## Optimized Sparse Solver in MSC/NASTRAN for Compaq Alpha-Based Architecture

# Pari Rajaram Susanne M. Balle Chuck Newman Compaq Computer Corporation

### ABSTRACT

Numerical simulations of stress, vibration, and heat transfer for the analysis and optimization of structures and mechanical components are now mainstream engineering tools in the Aerospace and Automotive industries. As models become larger and more sophisticated, prediction accuracy increases, but computers need to work faster to keep turnaround time and throughput acceptable. In this paper we present substantially enhanced MSC/NASTRAN performance results using optimized sparse solvers. The combination of these new solvers and Compaq's latest 64-bit Alpha systems brings true supercomputer power to the user, and offers the capacity to process a large number of analyses and the capability to solve large simulations fast and affordably, with direct benefit in time-to-market and product quality. The technologies used for CPU, system, and solver performance optimization, and the improvements achieved, are discussed and quantitative comparisons are made.

### 1. Introduction

Application such as MSC/NASTRAN which perform numerical simulations of stress, vibration, and heat transfer for analysis and optimization of structures and mechanical components are now the mainstream engineering tools in the Aerospace and Automotive industries. These simulations are generated by floating point intensive applications, and customers are building more complex and finer models with more degrees of freedom. These demands have forced the high performance computing systems vendors to constantly improve their products to satisfy this need.

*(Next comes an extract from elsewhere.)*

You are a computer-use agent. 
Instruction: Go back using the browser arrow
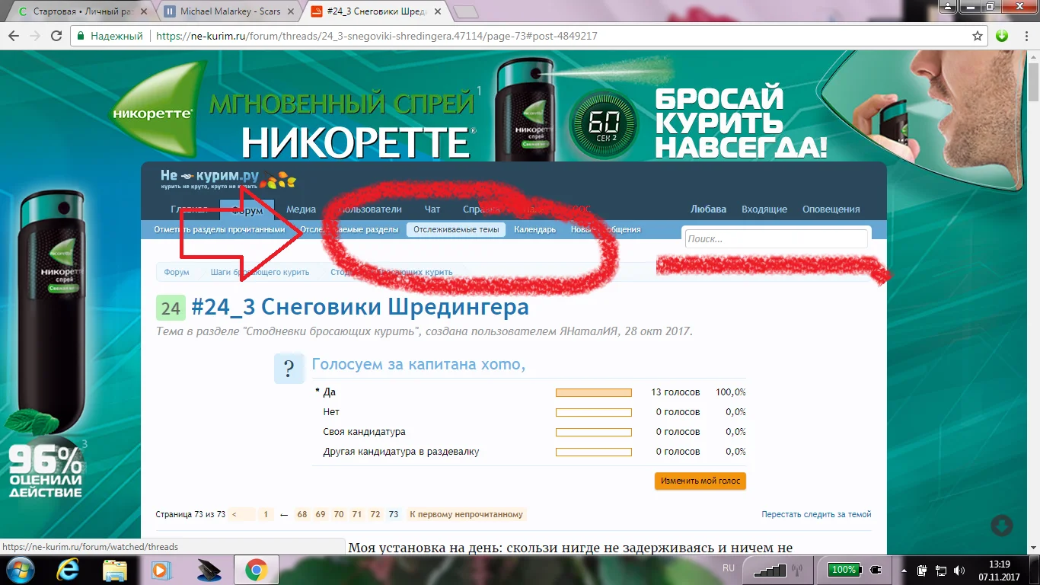(x=15, y=35)
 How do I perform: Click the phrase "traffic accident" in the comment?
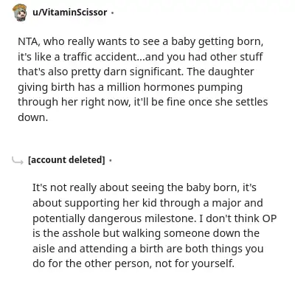(100, 57)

There are many components of computer systems that affect the performance of high performance (HPC) applications. First, there is the system hardware which includes the microprocessor, memory subsystem, system bus and the I/O subsytem. Second are the compilers for generating a very efficient instruction stream on the architecture. Finally, there is a well optimized algorithm implementation which plays a very important role in performance enhancement on that architecture.

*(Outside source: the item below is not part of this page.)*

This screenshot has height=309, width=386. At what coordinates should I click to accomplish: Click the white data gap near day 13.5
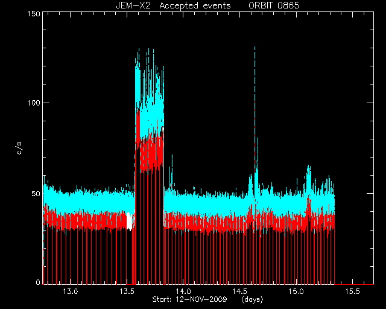click(130, 221)
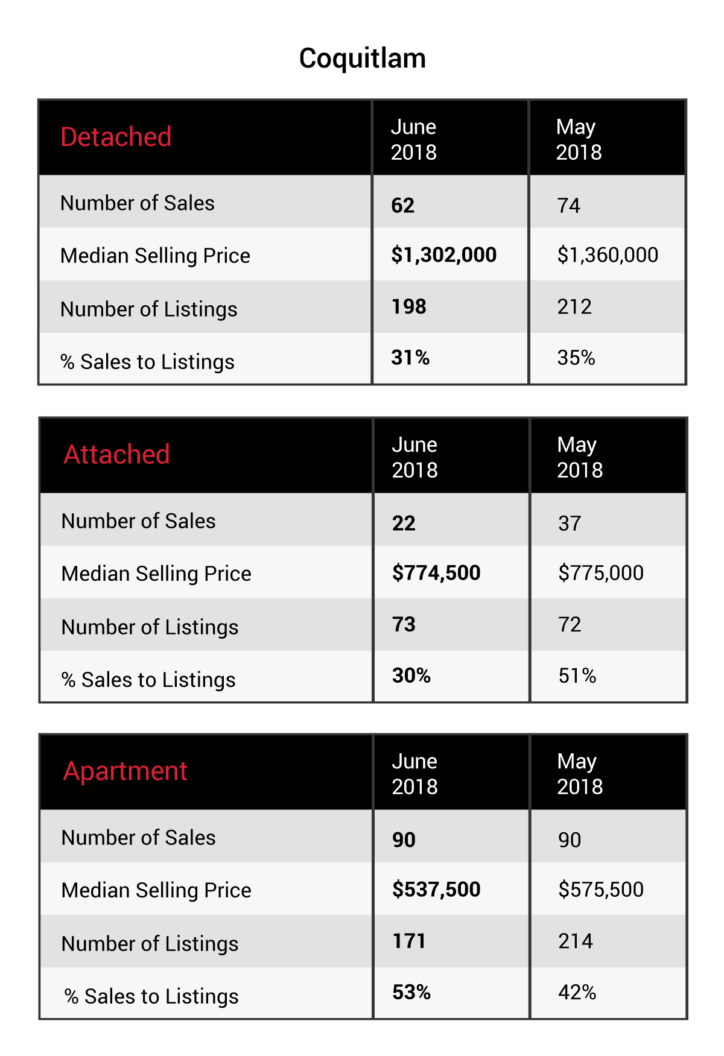Click Attached May median price $775,000

pyautogui.click(x=601, y=573)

In this paper, we will describe the advanced and new features of the new 21264 microprocessor architecture. The CPU 21264 is a super–scaler microprocessor with outof order and speculative execution. Out-of–order execution implies that instructions can execute in an order that is different from the order that the instructions are fetched. Instructions which cannot execute are deferred while subsequent instructions proceed. Speculative execution means the CPU executes instructions which may not be on the final execution path. This is particularly useful, for instance, when the 21264 predicts branch directions and speculatively executes down the predicted path. These two features allow the 21264 CPU to keep busy, resulting in better MSC/NASTRAN performance than possible with earlier Alpha chips at the same clock rate.

The 21264 also offers very high bandwidth for data access. For example, the 21264 based Compaq DS20 system includes a high-bandwidth system interface that channels up to 4+ Gbytes per second of board cache data and 2.6 Gbytes per second of main memory data into the processor, feeding its demanding CPU core.

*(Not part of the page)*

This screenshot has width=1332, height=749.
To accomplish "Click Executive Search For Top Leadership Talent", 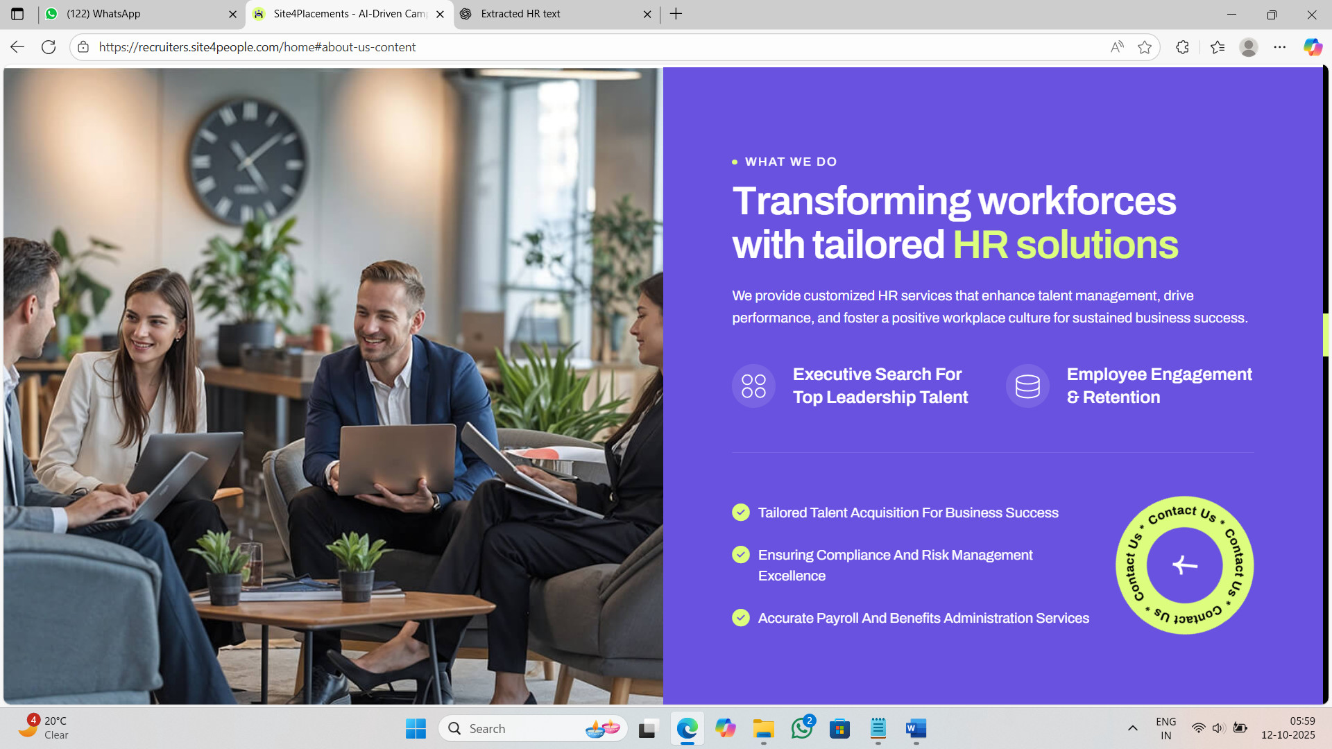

In the next section of this paper we will talk about the loop optimization techniques used on some of the MSC/NASTRAN routines to achieve exceptional performance on Compaq's Alpha computers. Loop optimization techniques were employed to increase data reuse in cache by reusing the data which had been fetched from memory, and to increase data reuse in registers by reusing the data which had been fetched from cache. This improves cache hit ratio and delivers good performance.

Finally, we will compare the performance of v70.5 MSC/NASTRAN on a 21164 based system against a similar 21264 system. We will also compare the performance of MSC/NASTRAN v70.5 against the optimized version of MSC/NASTRAN on Alpha platform with standard MacNeal-Schwendler Corp. MSC/NASTRAN benchmarks.

## 2. 21264 Alpha Microprocessor

The 21264 is an advanced RISC microprocessor enabling both higher clock rate and lower cycles per instruction (*cpi*) through aggressive out-of-order execution, improved branch prediction schemes and higher memory bandwidth. The core of the 21264 is a highly out-of-order processor with a peak execution rate of six instructions per cycle and a sustainable rate of four per cycle [1]. Up to 80 instructions can be in process at once, more than in any other microprocessor. Registers are renamed on the fly, with 41 extra integer registers (80 total) and 41 extra floating-point registers available [1]. The two main features in 21264 which helps MSC/NASTRAN run faster are discussed in detail in section 2.1 and 2.2.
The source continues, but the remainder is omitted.